Fully Autonomous Killer Drones, update
Sending killer drones into a geofenced kill zone to hunt and destroy people and vehicles has already happened.
The science and technology magazine New Scientist reported last week that Ukraine has already tested fully autonomous drones on the battlefield, marking a dramatic escalation in the automation of warfare and the erosion of human control over lethal battlefield decisions.
The test, according to New Scientist, took place two years ago, with quadcopters that, once launched toward the front line, switched into an AI mode called “Terminator.” The drones then searched for and attacked targets without human supervision. If accurate, it would be the clearest public account yet of fully autonomous lethal drones killing human beings in combat.
In March I wrote that the gap between semi-autonomous weapons and fully autonomous ones is narrower than most policymakers have wanted to admit. The systems I examined then still required a human to choose the target, but they could already navigate on their own, continue under jamming, and complete the strike once a person had set the mission in motion.
The new claim matters because it appears to remove that last human step. According to Alexander Kokhanovskyy, a professional gamer and wealthy game entrepreneur now with a drone startup, the drones were launched toward the battlefield and then switched into an onboard AI mode that searched for and intercepted targets inside a defined area.
He told New Scientist there was no connection to the drones once that mode engaged: no video feed, and no way for a human to monitor or veto what they attacked.
If that account is accurate, the machine was given authority to decide what to kill inside a bounded area and then act on that decision alone.
Ukrainian firms already field drones that can maintain course under electronic warfare, match onboard imagery to a human-selected target, and execute the final attack phase without continuous control. Those capabilities rest on cheap single-board computers, Nvidia Jetson modules when needed, and relatively modest neural networks running on the edge.
Ukraine has also built an unusually rich wartime data environment. Its Ministry of Defense maintains a Universal Military Dataset with more than two million hours of drone footage and millions of labeled military objects. Systems use that data to identify and classify Russian equipment in live video streams and command-and-control tools.
Given that infrastructure, the move from semi-autonomous targeting to bounded autonomous attack is more a doctrinal decision than an engineering breakthrough. The hardware exists. The models exist. The operational need exists. What changes is how much discretion commanders are willing to delegate to software.
The hardest technical problem is target discrimination: separating a soldier from a medic or a military truck from a civilian vehicle. That is why geography matters. A depopulated stretch of frontline terrain is a very different environment from a city. The more a commander can assume that anyone moving in a particular area is hostile, the easier it becomes to justify machine-selected engagements there.
In my March piece, I noted that fully autonomous weapons would allow a force to define a geofenced zone in which drones could hunt for any person or vehicle matching programmed rules.

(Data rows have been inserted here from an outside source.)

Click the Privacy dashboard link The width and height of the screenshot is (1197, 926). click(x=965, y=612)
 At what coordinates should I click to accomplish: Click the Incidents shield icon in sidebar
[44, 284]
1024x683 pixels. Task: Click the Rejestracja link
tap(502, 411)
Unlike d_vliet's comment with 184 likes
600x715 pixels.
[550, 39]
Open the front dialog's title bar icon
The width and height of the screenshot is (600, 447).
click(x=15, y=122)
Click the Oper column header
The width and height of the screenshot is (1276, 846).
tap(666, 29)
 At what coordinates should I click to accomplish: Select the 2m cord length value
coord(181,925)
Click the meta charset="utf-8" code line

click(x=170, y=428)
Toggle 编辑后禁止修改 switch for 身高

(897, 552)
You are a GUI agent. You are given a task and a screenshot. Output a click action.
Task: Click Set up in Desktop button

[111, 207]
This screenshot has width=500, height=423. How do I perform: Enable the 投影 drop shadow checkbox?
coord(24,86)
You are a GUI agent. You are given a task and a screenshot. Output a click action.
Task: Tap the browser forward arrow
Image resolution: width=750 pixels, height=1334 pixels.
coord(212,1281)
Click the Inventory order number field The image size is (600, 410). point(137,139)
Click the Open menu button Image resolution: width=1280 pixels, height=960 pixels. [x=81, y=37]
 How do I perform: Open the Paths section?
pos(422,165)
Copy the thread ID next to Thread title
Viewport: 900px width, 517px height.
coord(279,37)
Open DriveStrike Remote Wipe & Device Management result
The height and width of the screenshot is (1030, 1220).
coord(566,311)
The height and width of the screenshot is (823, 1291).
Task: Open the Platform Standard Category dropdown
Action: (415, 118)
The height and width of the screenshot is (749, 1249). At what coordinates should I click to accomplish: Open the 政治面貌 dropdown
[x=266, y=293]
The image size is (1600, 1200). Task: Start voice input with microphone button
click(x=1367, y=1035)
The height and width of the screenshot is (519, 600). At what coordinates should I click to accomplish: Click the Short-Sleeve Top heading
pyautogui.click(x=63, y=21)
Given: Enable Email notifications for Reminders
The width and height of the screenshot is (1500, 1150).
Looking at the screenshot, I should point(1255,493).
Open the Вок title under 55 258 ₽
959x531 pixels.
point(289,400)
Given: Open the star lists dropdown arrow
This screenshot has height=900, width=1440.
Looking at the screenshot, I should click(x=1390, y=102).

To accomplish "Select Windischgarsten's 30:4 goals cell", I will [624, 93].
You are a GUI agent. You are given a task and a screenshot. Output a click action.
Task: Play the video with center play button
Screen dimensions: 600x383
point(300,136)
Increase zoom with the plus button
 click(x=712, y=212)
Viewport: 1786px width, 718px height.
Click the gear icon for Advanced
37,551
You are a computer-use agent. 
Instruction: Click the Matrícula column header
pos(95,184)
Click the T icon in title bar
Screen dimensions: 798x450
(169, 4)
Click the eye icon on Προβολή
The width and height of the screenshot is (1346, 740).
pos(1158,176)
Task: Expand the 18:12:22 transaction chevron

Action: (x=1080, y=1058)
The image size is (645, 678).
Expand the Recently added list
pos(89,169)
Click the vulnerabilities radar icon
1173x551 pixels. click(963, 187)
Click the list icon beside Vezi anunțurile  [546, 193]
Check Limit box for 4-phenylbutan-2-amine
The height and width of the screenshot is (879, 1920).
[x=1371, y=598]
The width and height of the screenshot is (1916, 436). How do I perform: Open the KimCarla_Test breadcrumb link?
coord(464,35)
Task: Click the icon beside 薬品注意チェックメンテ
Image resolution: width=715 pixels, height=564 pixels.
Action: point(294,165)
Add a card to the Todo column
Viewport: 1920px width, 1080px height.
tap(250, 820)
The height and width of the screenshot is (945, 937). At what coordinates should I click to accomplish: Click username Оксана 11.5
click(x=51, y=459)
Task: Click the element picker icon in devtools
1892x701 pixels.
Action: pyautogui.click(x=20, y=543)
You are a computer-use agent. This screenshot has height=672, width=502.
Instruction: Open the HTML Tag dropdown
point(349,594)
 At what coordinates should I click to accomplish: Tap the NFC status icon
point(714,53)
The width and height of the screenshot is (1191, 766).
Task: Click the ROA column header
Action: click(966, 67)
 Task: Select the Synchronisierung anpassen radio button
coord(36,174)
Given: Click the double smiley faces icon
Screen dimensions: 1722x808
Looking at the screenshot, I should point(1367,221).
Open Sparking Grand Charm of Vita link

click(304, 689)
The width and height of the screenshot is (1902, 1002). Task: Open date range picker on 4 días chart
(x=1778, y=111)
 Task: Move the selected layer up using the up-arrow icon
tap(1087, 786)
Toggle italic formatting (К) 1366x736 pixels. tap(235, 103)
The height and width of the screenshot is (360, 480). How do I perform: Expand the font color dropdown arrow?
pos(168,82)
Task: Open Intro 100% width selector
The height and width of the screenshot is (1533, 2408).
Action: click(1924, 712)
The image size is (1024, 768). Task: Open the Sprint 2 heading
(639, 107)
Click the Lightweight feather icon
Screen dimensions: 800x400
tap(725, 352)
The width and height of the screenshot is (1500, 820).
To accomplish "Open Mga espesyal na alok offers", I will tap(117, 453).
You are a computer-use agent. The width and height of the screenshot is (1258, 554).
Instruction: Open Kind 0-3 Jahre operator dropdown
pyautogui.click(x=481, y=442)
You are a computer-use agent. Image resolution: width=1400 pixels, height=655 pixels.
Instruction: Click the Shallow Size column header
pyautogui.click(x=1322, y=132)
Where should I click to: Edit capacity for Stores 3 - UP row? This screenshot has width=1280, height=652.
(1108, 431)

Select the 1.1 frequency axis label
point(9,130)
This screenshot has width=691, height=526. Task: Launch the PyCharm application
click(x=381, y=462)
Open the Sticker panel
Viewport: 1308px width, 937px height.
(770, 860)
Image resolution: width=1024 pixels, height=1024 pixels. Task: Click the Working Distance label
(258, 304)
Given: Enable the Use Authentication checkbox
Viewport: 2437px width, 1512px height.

That appears to be what Kokhanovskyy described. The operator launches the drones into a defined area. The AI then takes over and treats whatever it recognizes inside that area as targetable. The human no longer decides whether this specific person or vehicle should be attacked. The human decides that anything the machine identifies inside this box may be attacked.
International Humanitarian Law requires distinction, proportionality, and the ability to halt or adapt attacks. It does not explicitly say a human must make every final targeting decision. U.S. doctrine talks about “appropriate levels of human judgment over the use of force,” a phrase elastic enough to cover systems in which human judgment is exercised at the level of mission design rather than individual engagement.
Ukraine has reasons both to resist and to push autonomy. Errors that kill civilians largely kill Ukrainians, which is a real constraint. At the same time, Russia has more mass, uses heavy jamming, and has shown less concern for civilian life. That asymmetry creates pressure on Ukraine to move quickly toward systems that can preserve some discipline while keeping pace technically. It is also an inevitable future of war.